Oct 27, 2010

Design as intervention

I recently attended a series of presentations by designers who were invited to create "interventions" in public space.

I've been thinking about this since then, and especially about the concept of design as intervention. Is "intervention" a valid or appropriate strategy for design?

Interventionism is where one group disregards another group's right to self-determination in order to forward the first group's moral agenda and sovereignty. There are clear cases where interventionism is accepted, e.g. to prevent genocide. However, in the case of a designer intervening in a space or situation through a designed artifact in order to forward that designer's moral (or technical) agenda, we have to be more careful. "Intervention" has an activist ring to it, but when employed by those equipped with the tools of mass production, it quickly becomes hegamonic.

In particular, I wonder what criteria is used for evaluating a given intervention? Designers talk of objective functions for measuring the consequences of an object in line with their agenda. For example, if a designer were to publish a series of leaflets on waste disposal they might adopt an objective function that measures the resulting increase in the use of recycling bins. Although these types of objective measurements are appealing, they are often misleading. I'm reminded of Thomas Midgley's invention of Tetraethly Lead (TEL), a gasoline additive that had important benefits measured in the metrics of the day (it reduced engine "knocking"). It was only years later that we discovered the disastrous secondary and tertiary consequences of this change. Another example is plastic bags, which in the objective measurement function of their day were cheap, lightweight, and strong. Today we have a new artificial island in the Pacific that is made up from this cheap, lightweight and strong.

Interventionism applies a cause-effect analysis that fits well with the service-based ethos of design: Have a problem? Identify a solution, create an intervention, measure the improvements, iterate. How does this address a complex ecosphere? It is unclear, since the designer in this scenario is placed on the outside, as a lone agent with little real accountability for the secondary and tertiary effects of their work.

I realize I am being rather cynical. Certainly I often enjoy encounters with social interventions. I especially relish the bizarre, strange and unexpected. But the strategy of interventionism seems stuck in a colonial imaginary, one that relies on a construction of self and other. What other strategies are possible? What about design for the subaltern, for example?

Thinking about this (and this is very unformed), Daniel Eatock represents one place to start. Eatock is an independent artist with a design practice (or is it the other way around?) He offers a materials-based conceptual take on design. His manifesto on his website is:

Begin with ideas
Embrace chance
Celebrate coincidence
Ad-lib and make things up
Eliminate superfluous elements
Subvert expectation
Make something difficult look easy
Be first or last
Believe complex ideas can produce simple things
Trust the process
Allow concepts to determine form
Reduce material and production to their essence
Sustain the integrity of an idea
Propose honesty as a solution

His approach is deceptively simple. His model is collaborative and at the same time he asserts his independence. He does have large clients (e.g. Channel 4), but he is selective in his choice of clients, and insists that they work within his creative model, rather that designing to a brief. "there is no brief, no description, no guidelines.... If criteria were written down, they would be restrictive." Eatock's approach downscales design and takes it out of a solution-oriented framework. He doesn't make any claims about interventions or about measuring results.

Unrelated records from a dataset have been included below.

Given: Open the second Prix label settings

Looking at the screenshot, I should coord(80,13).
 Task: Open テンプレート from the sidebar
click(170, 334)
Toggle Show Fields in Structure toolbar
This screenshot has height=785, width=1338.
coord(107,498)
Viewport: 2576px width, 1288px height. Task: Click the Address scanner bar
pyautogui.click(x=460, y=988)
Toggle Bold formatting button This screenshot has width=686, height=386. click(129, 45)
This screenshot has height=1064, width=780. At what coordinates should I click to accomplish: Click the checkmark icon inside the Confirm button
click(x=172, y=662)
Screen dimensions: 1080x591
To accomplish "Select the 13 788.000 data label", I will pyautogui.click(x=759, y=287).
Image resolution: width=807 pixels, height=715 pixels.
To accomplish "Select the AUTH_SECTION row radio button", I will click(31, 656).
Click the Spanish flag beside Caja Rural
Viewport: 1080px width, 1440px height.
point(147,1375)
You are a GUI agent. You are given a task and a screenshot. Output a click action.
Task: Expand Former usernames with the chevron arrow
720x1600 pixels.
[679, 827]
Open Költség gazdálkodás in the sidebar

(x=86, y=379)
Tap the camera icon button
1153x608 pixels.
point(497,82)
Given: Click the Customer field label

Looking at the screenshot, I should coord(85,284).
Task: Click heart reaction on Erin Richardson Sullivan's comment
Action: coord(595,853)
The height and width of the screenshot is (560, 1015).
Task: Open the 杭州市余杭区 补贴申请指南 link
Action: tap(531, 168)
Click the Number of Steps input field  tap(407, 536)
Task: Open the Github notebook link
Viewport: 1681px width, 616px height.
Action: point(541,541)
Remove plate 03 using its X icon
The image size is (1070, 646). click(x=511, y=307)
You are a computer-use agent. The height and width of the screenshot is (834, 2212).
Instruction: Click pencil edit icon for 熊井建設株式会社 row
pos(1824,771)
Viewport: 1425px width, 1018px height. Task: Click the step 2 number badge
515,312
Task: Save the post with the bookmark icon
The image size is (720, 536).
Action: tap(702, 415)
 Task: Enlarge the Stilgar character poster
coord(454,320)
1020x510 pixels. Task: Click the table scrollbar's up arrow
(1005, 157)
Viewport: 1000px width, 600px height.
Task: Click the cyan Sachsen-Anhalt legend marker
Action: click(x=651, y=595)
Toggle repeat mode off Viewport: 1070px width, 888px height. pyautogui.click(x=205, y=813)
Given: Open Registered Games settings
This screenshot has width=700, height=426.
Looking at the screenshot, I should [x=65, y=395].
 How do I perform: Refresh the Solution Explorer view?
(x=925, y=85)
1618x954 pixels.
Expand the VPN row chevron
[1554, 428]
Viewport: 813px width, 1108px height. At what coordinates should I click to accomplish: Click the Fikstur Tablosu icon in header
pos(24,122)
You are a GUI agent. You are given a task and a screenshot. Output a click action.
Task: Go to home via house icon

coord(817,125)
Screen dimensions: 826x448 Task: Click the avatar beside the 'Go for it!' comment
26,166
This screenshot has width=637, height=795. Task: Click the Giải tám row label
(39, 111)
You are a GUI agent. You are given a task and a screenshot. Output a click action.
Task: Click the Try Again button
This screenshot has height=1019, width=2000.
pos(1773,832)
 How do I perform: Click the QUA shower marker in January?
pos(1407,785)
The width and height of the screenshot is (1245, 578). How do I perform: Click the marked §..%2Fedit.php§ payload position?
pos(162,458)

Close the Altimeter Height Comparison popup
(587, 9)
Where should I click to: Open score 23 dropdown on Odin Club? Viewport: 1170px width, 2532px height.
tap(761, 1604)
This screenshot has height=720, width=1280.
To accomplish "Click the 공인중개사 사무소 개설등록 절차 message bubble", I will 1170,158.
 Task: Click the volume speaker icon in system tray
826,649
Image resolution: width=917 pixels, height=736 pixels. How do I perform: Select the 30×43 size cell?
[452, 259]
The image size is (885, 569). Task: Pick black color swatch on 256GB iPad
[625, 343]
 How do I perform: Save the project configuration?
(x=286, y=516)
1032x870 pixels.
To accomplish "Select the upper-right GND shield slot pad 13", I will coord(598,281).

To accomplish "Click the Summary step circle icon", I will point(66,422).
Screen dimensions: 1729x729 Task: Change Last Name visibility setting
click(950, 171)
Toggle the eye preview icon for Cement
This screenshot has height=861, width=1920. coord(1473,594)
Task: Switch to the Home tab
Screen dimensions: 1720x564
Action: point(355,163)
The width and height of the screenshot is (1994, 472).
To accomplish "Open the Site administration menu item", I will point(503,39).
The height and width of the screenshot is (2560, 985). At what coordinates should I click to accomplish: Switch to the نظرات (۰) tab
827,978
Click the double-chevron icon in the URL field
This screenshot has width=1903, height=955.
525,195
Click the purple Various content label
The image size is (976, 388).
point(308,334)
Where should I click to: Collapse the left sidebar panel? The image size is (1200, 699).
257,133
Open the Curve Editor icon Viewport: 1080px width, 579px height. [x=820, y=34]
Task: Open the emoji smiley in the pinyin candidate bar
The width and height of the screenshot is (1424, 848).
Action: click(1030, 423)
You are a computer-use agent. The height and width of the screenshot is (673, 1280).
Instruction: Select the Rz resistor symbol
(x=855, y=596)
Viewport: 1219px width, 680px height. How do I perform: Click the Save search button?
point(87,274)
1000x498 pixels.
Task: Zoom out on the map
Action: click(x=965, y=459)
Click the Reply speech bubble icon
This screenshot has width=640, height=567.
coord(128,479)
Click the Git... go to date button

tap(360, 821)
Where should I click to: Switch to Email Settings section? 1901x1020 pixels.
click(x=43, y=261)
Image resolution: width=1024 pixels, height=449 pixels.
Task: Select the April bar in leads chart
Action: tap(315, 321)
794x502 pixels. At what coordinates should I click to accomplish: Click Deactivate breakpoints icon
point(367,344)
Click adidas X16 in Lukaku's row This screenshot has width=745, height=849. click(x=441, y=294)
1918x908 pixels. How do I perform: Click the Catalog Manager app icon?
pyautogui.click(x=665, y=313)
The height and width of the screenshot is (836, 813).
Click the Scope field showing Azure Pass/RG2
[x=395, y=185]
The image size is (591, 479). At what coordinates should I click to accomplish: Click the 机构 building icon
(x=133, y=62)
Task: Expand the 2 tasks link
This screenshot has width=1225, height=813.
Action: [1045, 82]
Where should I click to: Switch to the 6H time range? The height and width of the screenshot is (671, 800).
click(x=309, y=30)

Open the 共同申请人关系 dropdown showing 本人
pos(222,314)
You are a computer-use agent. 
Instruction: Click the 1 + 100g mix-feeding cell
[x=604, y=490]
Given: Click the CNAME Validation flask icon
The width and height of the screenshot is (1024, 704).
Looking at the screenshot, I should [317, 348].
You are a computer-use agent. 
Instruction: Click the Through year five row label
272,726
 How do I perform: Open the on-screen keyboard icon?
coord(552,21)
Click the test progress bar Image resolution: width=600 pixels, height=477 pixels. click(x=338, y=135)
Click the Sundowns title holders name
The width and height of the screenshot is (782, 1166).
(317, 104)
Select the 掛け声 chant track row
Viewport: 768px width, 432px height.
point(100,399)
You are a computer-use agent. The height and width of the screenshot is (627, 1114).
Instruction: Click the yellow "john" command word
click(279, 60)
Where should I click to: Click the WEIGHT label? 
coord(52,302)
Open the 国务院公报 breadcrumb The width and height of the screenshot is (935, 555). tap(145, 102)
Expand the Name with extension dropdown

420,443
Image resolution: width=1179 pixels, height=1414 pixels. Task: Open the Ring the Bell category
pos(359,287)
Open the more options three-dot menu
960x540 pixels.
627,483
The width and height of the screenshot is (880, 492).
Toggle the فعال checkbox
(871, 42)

Discussing Eatock in class last year, one student proposed taking the idea of an independent designer further: What about a designer who creates designs for just one other individual? Or a designer who creates artifacts for one very small community or village? Returning to these highly embedded and communal models is a counterstrike against design for the masses.

Finally there is APG. Claire Bishop wrote about the Artist Placement Group in this months ArtForum (link). The APG was a group in the 1960's which placed artists (or "Incidental Persons") within organizations. The motivations of APG's founders, John Latham and Barbara Stevani, were intentionally precarious. Rather than aiming for a specific identifiable outcome, the Incidental Person was viewed as a figure who "takes the stand of a third ideological position which is off the plane of their obvious collision areas." In other words, rather than occupying known positions, it was an attempt to intentionally create unknowable positions.

The APG makes a mockery of activism since, although their aim was to achieve change, they were unconcerned with the ideological direction of that change. Instead they measured the change produced by their placements in terms of what they called the "delta unit", which had factors like the number of people affected by a change, or the length the change lasted. At first this seems absurd - how can you be for any change whatsoever? But what the delta unit does is force us to take a much longer view on assessing change. It prevents us from pre-determining an objective function based on naive causality.

The APG is a call for experimentation that is intentionally unplanned, where evaluations are performed a long time after the fact. If I were an interventionist, this is the kind of agenda I would want to impose on design.